Or, does this desire to "couple" everybody happen because we live in a culture where you haven't matured until you've had sex, which is something often associated with relationships?

"You're still a virgin? Haha, you must be a prude/immature/scared".
"You're still a virgin? Good girl, keep your innocence for as long as possible".

Why does it matter if I've had sex or not? Whether I'm "immature" or "innocent", why am I considered different just because some guy hasn't shoved his penis inside of me? If you're different after having sex, I'm pretty sure that means you're doing it wrong. If a person hasn't had sex in our culture, then they get two choices: be asexual, or claim that they're "waiting". The former aside, why must people be seen in relation to whether or not they've fucked somebody else? She's "waiting". She's not, you know, a fabulous artist, or an aspiring travel journalist, or an avid collector of obscure socks. Nope. She's a virgin. Because a person hasn't lived until they've had sex. They need that other person in their life, however briefly, in order to validate their existence. They can't possibly be content with their life if it does not contain romance.

I'm not saying I think legitimate love doesn't exist, or that there aren't people in relationships who are so happy they feel like there are rockets in their feet that could shoot them to the moon. I'm saying stop defining people by whether or not they are currently "single" or "in a relationship". Stop telling me that eventually I'll change my mind and get married. You don't get to tell me that. I'm 17; there are many other much more important things I should be concerning myself with right now.  

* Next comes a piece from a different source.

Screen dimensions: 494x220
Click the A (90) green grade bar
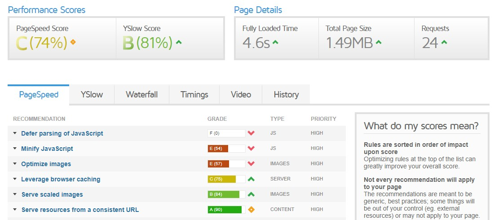point(226,210)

Every single person is not a set-up waiting to happen, Yenta. This is not Fiddler on the Roof.

9 comments:

  1. When I think of a relationship, I don’t think of 2 halves coming together to become a whole. I think of two individuals, who are complete by themselves and in no need of a relationship, hooking up. Then when they join, the uniqueness of each combined creates synergy, as opposed to saying “you complete me” which leads me to think that that relationship has the capability of one human being.
    When I look for a relationship, I think of it more as a team. The lovers are a team of two interesting and inspiring people who like working with each other and inspire the other to do better than they would if they were alone.
    The whole concept of not being an item, rather two separate parts that were together but were awesome when apart too was bit of a sticking point in my last relationship. I want to be my own identity, an individual, not a two for one sale. This also relates to clinginess. By clinging, they are insecure on their own which somehow doesn’t make me want to be with them.
    My answer to “aren’t you looking forward to finding somebody to share your life with?” is. It’s my life and I don’t have to share it. Rather I’ll let them in into my life now and again, and it is something I look forward too, but I’m in no rush to find a shoulder to lean on.
    All that being said, I know a relationship does involve supporting each other when the road becomes too rocky.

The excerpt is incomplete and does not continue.